Both of her parents – her father Ian, now retired, was a biochemist – read bedtime stories to McFarlane and her older brother and younger sister. “Fairly early on they read the Narnia books to us. I have very strong memories of mum sitting on the end of our beds and reading, and me loving that because we got a chapter a night. It was the highlight of the day.
“There were all sorts of books in our house, not just literary fiction. Because of dad’s job there were his reference books and we had a subscription to National Geographic. My parents are Christians and take their faith very seriously though I am not religious. You encounter narrative through faith and I grew up with stories from the Bible and the richness of that language. We were surrounded by printed matter.”
She has just produced more printed matter of her own, a terrific collection of short stories, The High Places, a baker’s dozen of powerful stories written over the past 10 years. “I like to let some stories lie dormant,” she says.
The oldest of the 13 stories in the collection, the unsettling Unnecessary Gifts, is about lost boys in an enormous, empty shopping mall. The newest is Buttony, which centres on an apparently innocent children’s game and a golden boy. “What a lovely story!” many people have remarked, much to McFarlane’s mystification since it’s actually deeply sinister – she has a penchant for the macabre, the magical, the mysterious. “I am very interested in how strange the ordinary can be and, conversely, how ordinary the strange can be,” she confesses.
Buttony was published by the New Yorker in February. Another story, Art Appreciation, is hooked to a lottery win in 1960s Sydney and was inspired by a story McFarlane’s father told of her grandmother once winning the lottery, albeit not a large amount. It begins: “Henry Taylor had always known he would have money one day...” and was published by the magazine in 2013.
“It is wonderful to see a story you have written in that font and in those columns, an experience beyond anything I could have imagined. Surreal,” she says, speaking from her parents’ Sydney home, although she now lives alone in the city. She returned a while ago after 11 years in England and America, as well as visiting Edinburgh, where she spent a month finishing The Night Guest, which she had begun after abandoning a long historical novel that was collapsing beneath the weight of endless research.
“I was drawn to Edinburgh because we had lived there for a year when I was three-years-old,” she says. “In 2012, I felt the need to go somewhere, to be alone and just get my head down and finish this very quiet novel, which I honestly didn’t think would ever get published because I thought that the subject matter – dementia – would be of no interest to publishers. I loved Edinburgh, just loved bring there, it was a wonderful place to write. I’ll be back.” Scotland has a special place in her affections anyway. Her father’s family emigrated to Australia from Glasgow five generations ago, although they are not aware of any living relatives.
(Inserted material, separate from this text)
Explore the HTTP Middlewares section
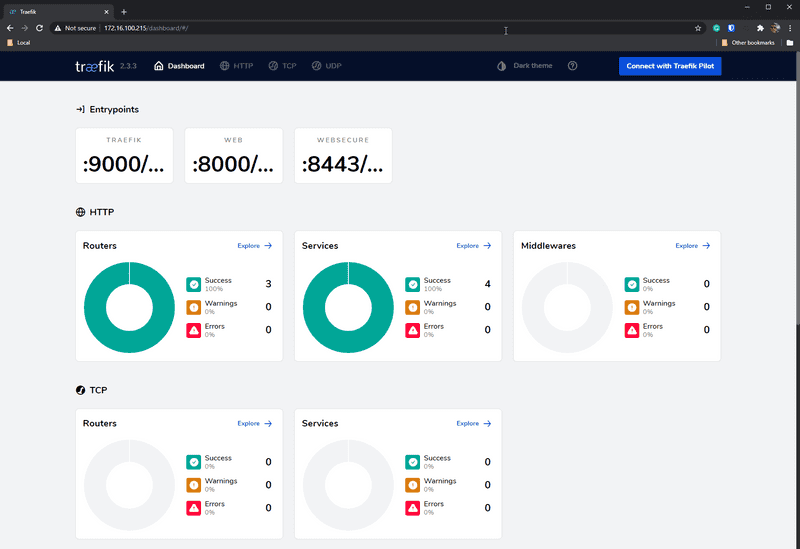 [693, 245]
Since The Night Guest came out, praise has been heaped upon McFarlane. She has won a shelfful of prizes, including Australia’s prestigious Voss Literary Prize, as well as being shortlisted for a number of other major awards.In the novel, widowed, 75-yearold Ruth senses a tiger stalking her New South Wales beach house – a bigger, far more terrifying beast is, however, about to invade her life. A beautiful tale of ageing, loneliness and the shifting sands of a woman’s mind, it began as a short story after McFarlane witnessed the effects of dementia on both of her grandmothers. Although Ruth’s story is not based on either her grandma or her nanna – her mum’s mum – the novel is a fine tribute to them.